[Work task]: A single figure is required: the number of lines below that contain "click".

[Records for the task]:

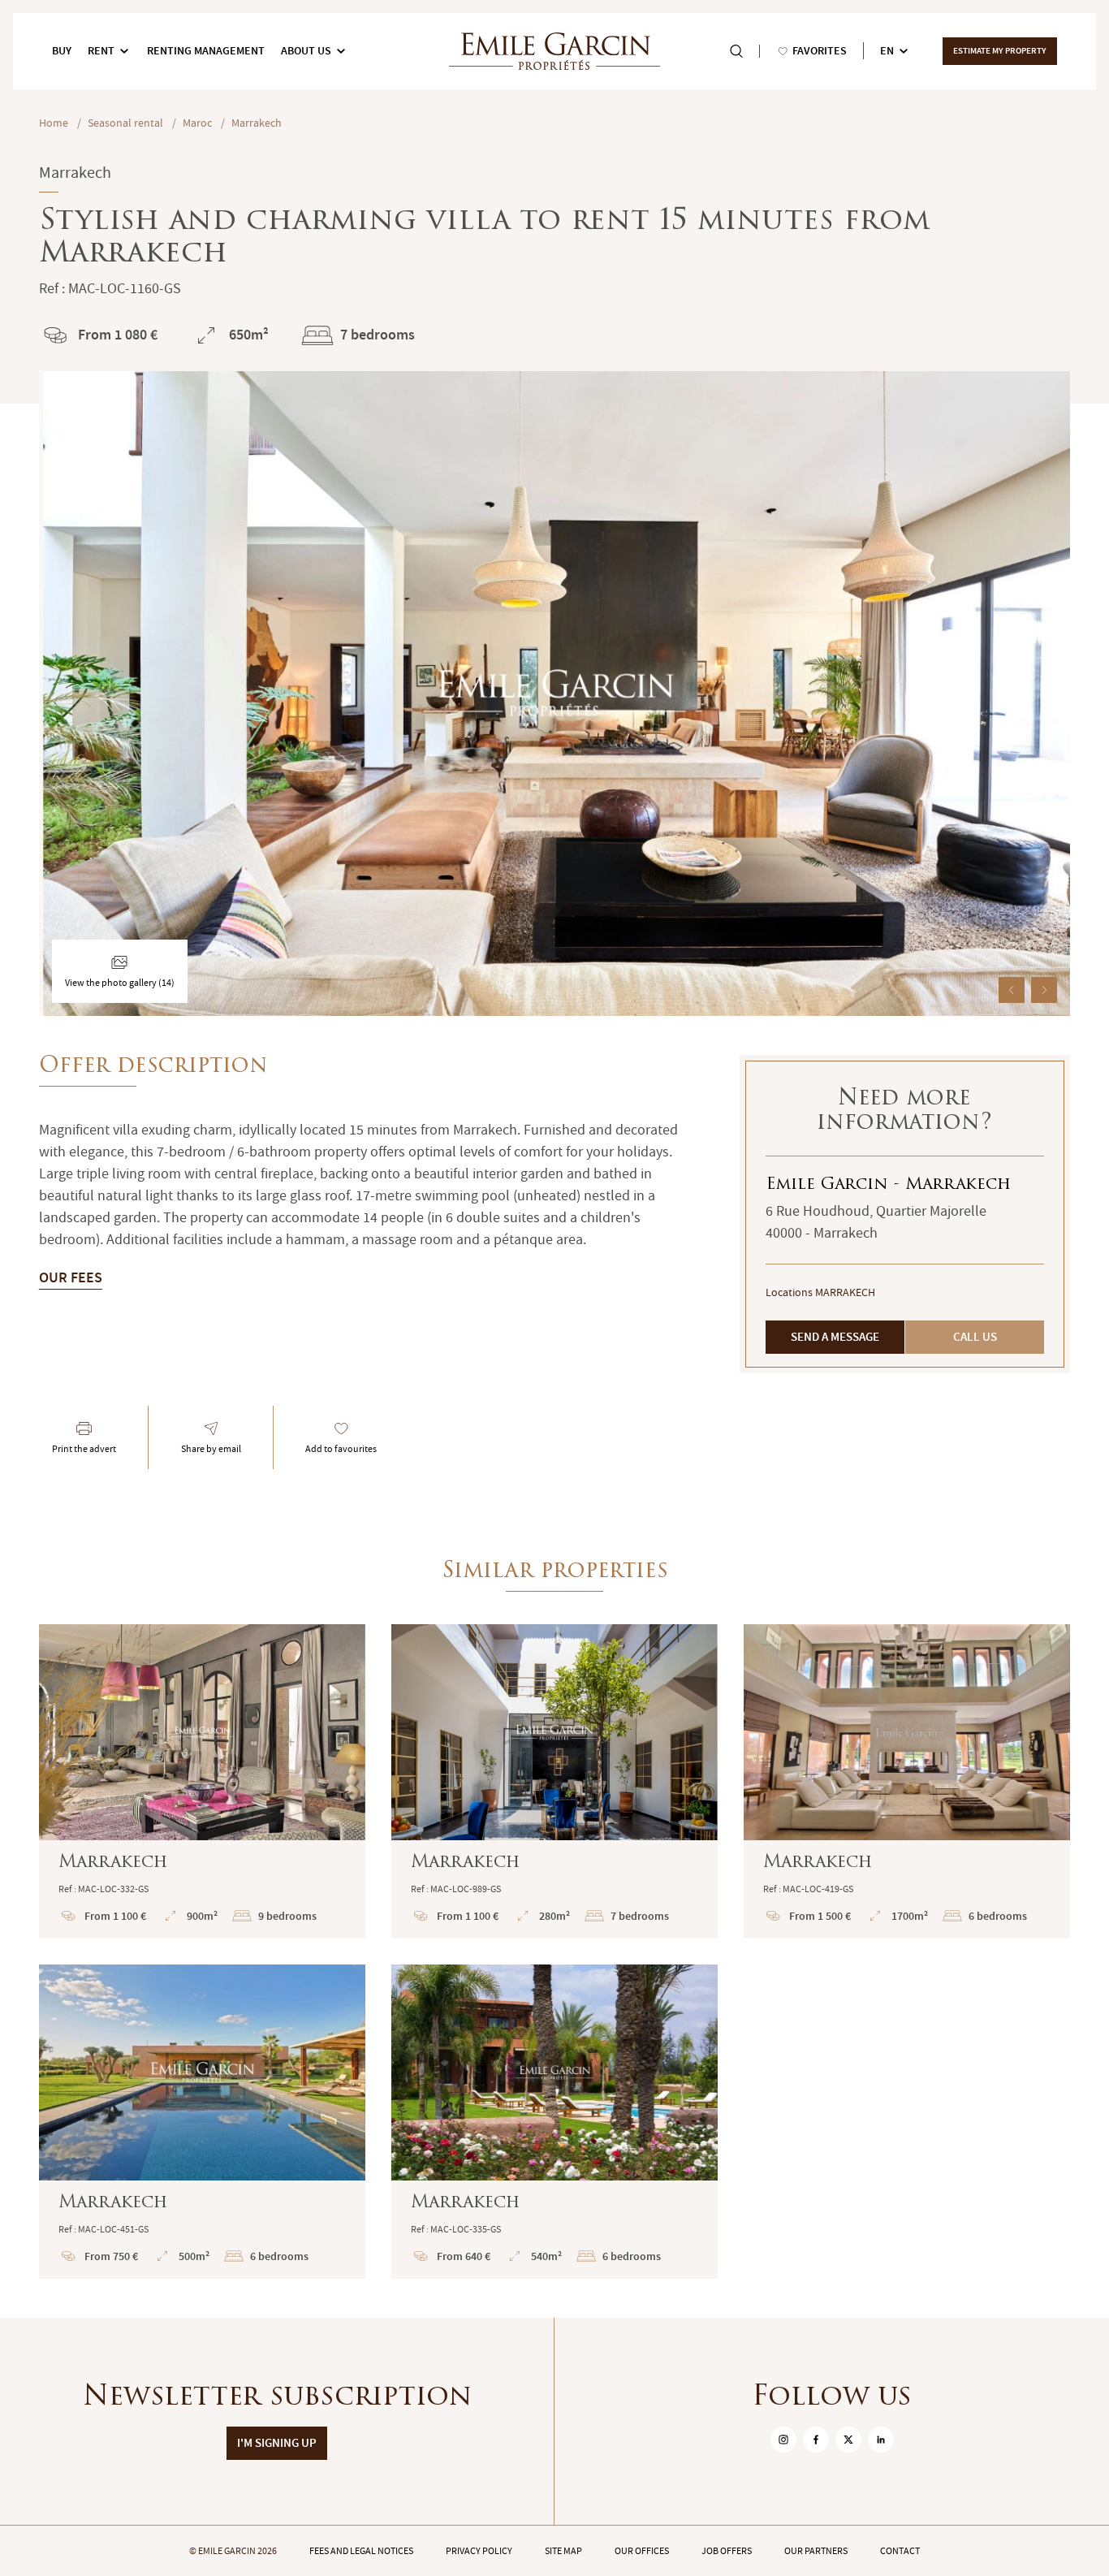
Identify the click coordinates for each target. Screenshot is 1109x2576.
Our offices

* * *

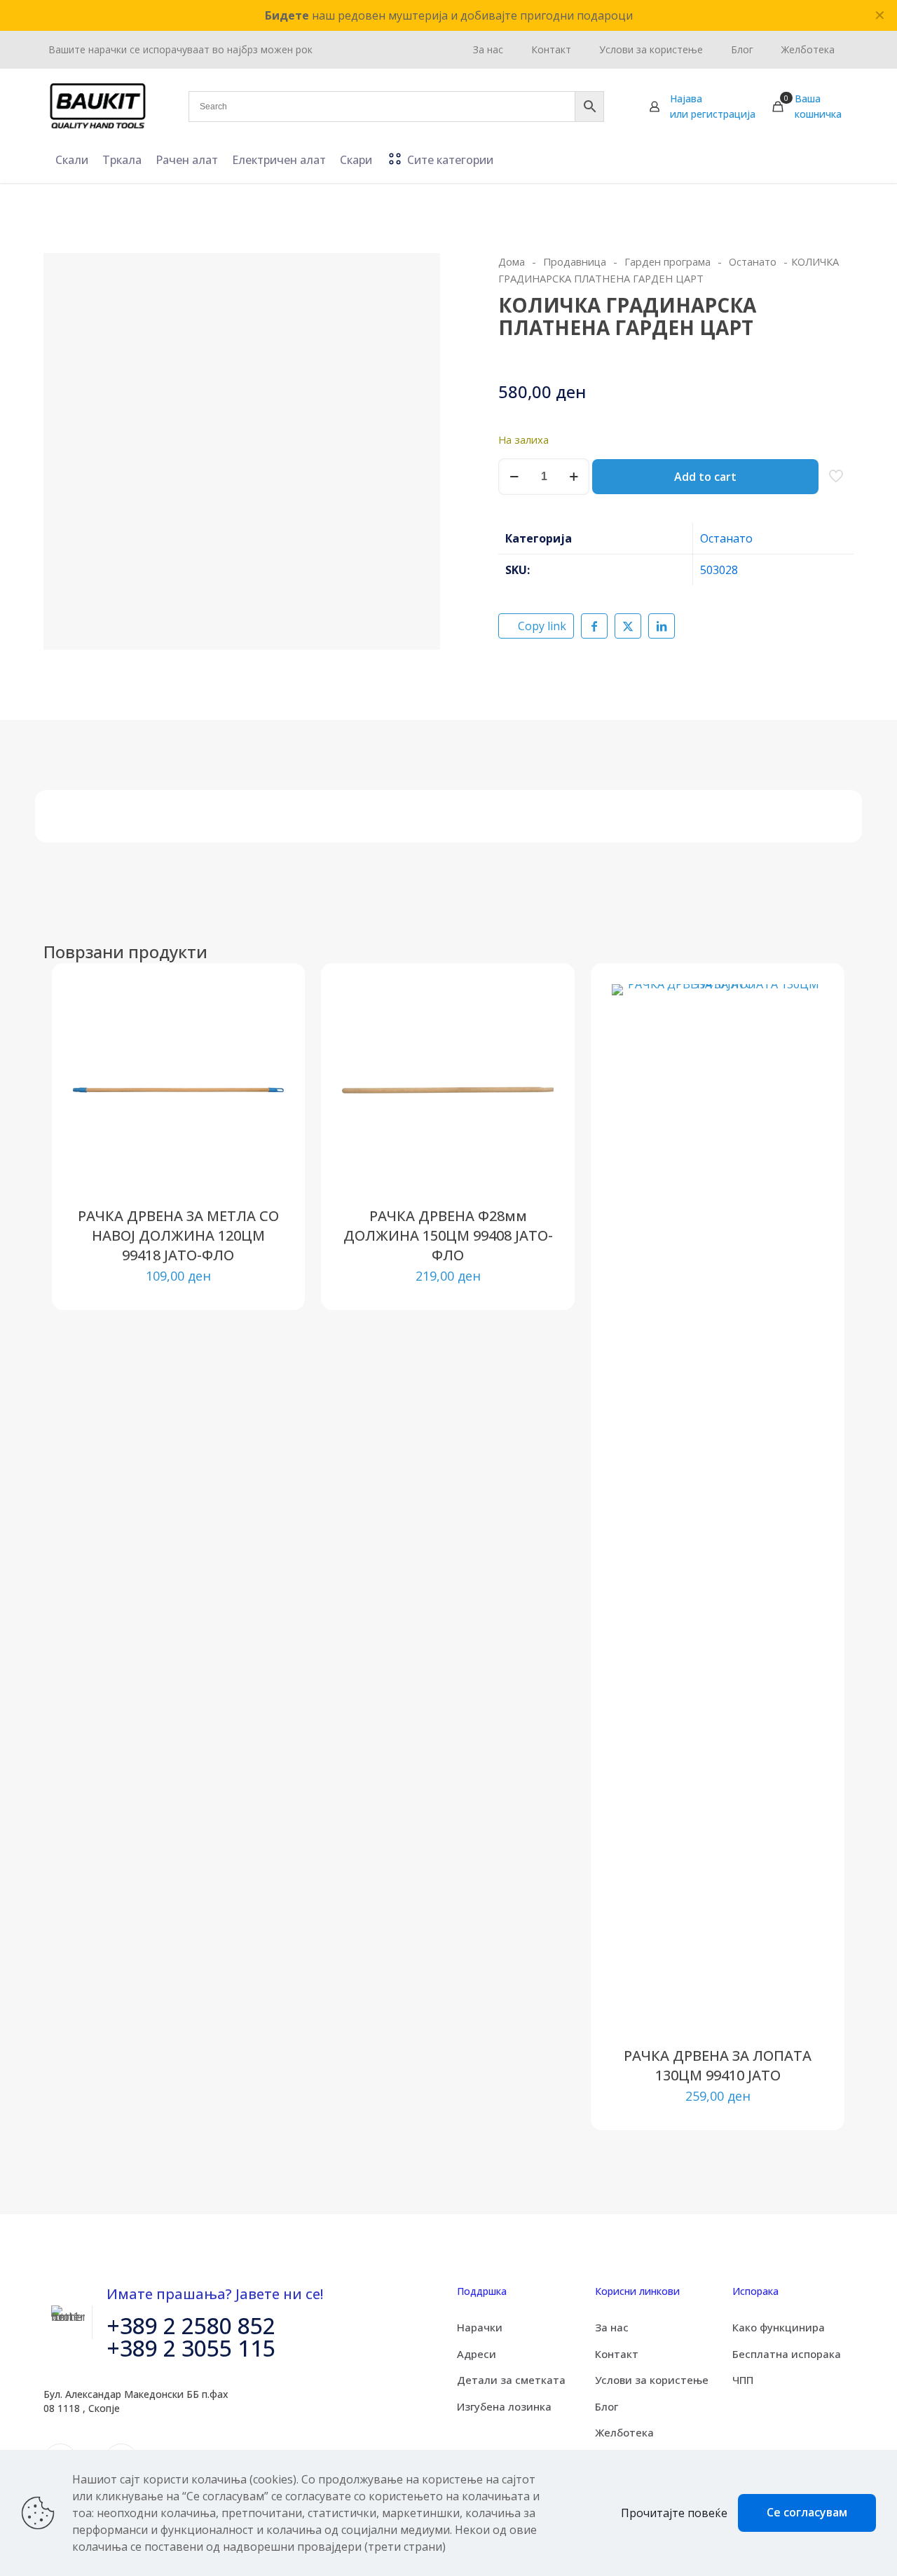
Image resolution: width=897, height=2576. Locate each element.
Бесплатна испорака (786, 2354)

--

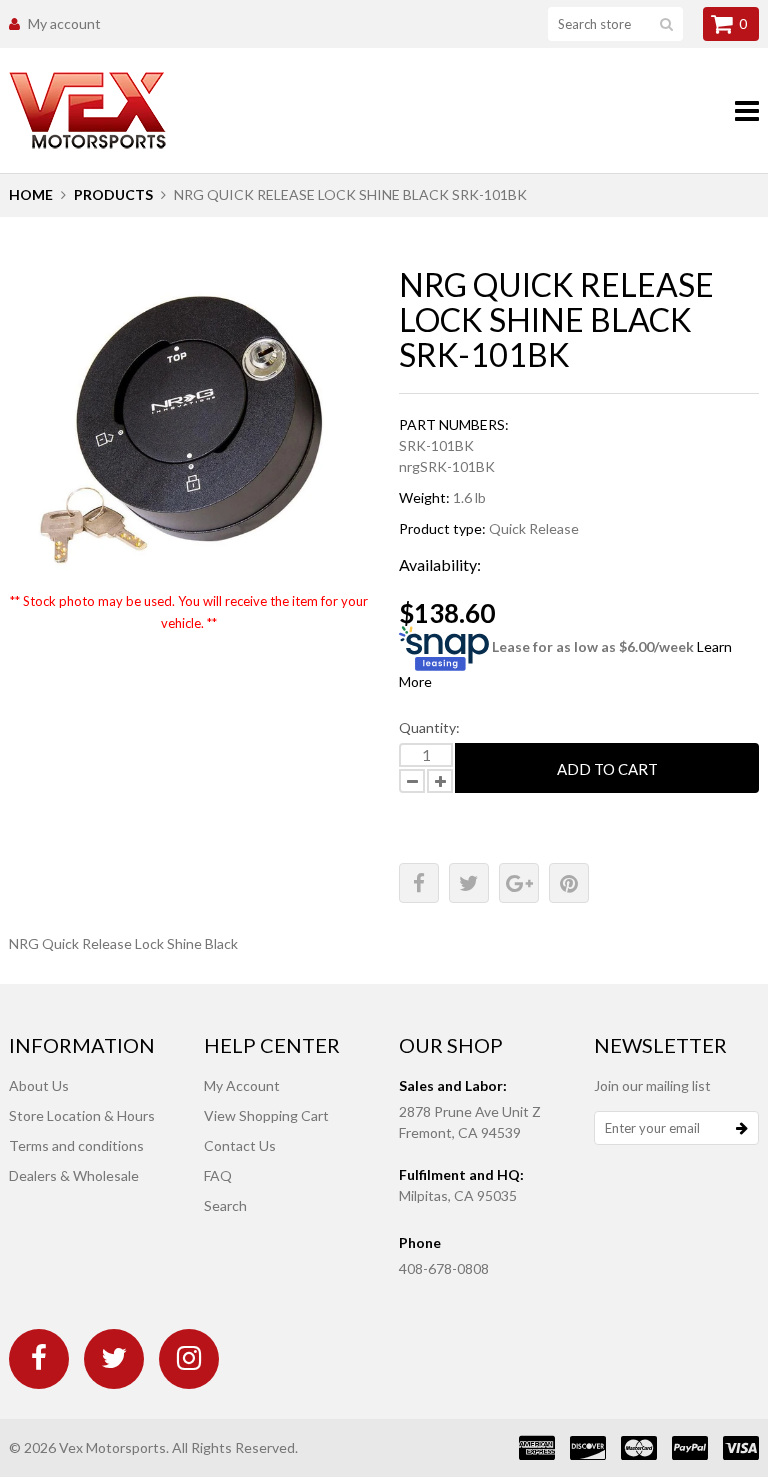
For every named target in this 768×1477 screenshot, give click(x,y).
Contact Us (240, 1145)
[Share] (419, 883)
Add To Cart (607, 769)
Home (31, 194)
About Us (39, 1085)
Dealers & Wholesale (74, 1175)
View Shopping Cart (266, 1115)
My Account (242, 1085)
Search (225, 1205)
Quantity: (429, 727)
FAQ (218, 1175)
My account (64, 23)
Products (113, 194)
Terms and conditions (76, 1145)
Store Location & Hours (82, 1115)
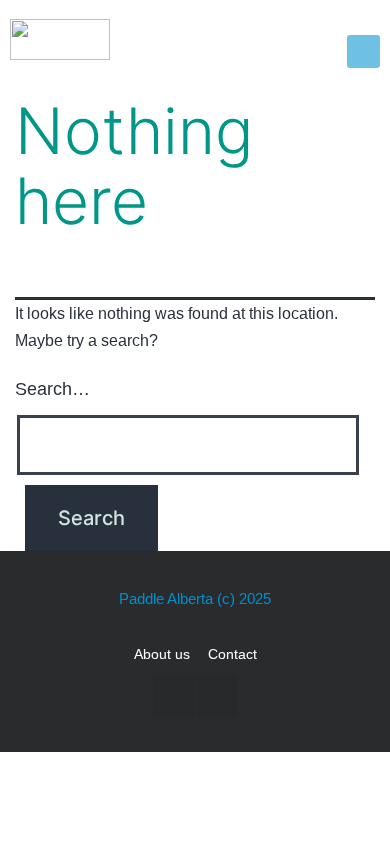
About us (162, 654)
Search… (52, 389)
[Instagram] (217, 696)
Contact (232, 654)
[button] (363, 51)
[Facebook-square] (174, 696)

[Response to the exercise]: 2